= YOUR OBJECTIVE =
From first line to last, give the records again word for word and omit the pictures.

Items from a dataset
***

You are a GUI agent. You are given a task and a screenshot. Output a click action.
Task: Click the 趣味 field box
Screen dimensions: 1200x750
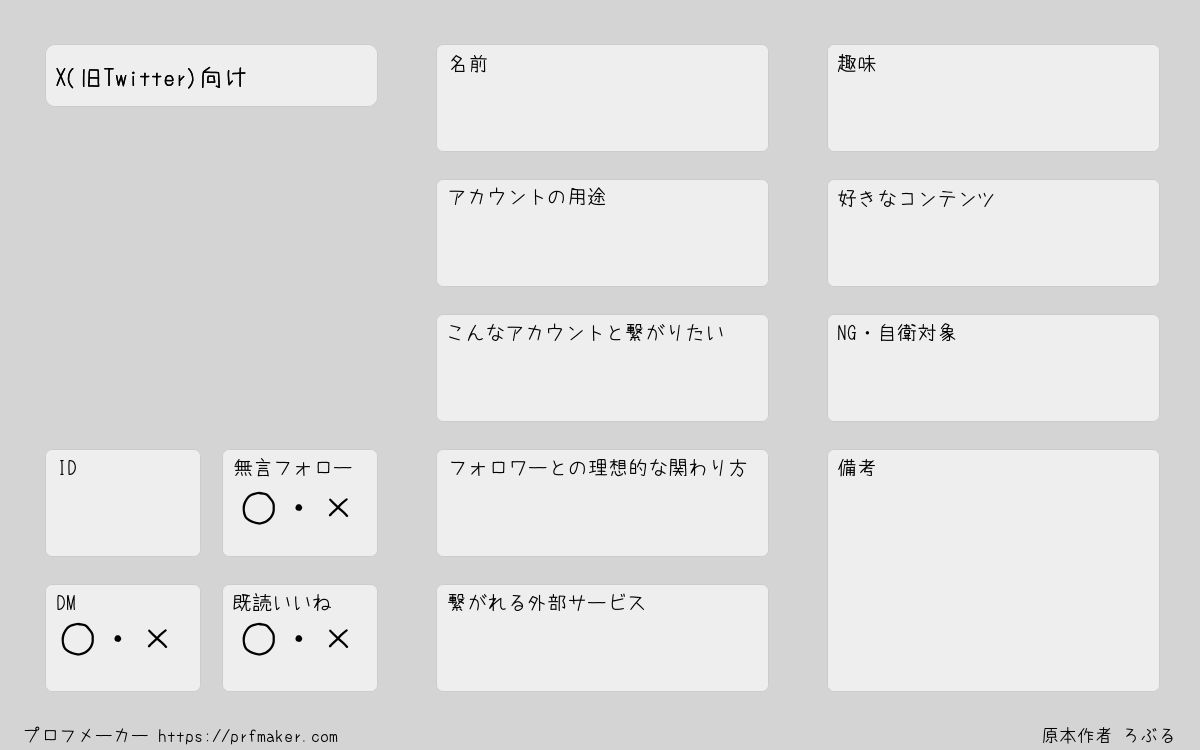click(x=993, y=98)
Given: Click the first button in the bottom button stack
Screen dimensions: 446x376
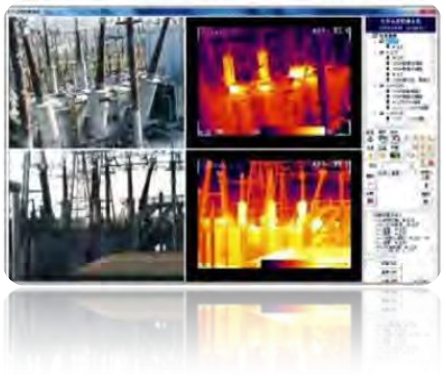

***

= EXPECTED ANSWER =
You are a GUI agent. You are given a task and a screenshot. Output a click action.
Task: Click the 趣味 field box
Screen dimensions: 1200x750
click(x=993, y=98)
Given: Click the first button in the bottom button stack
Screen dimensions: 446x376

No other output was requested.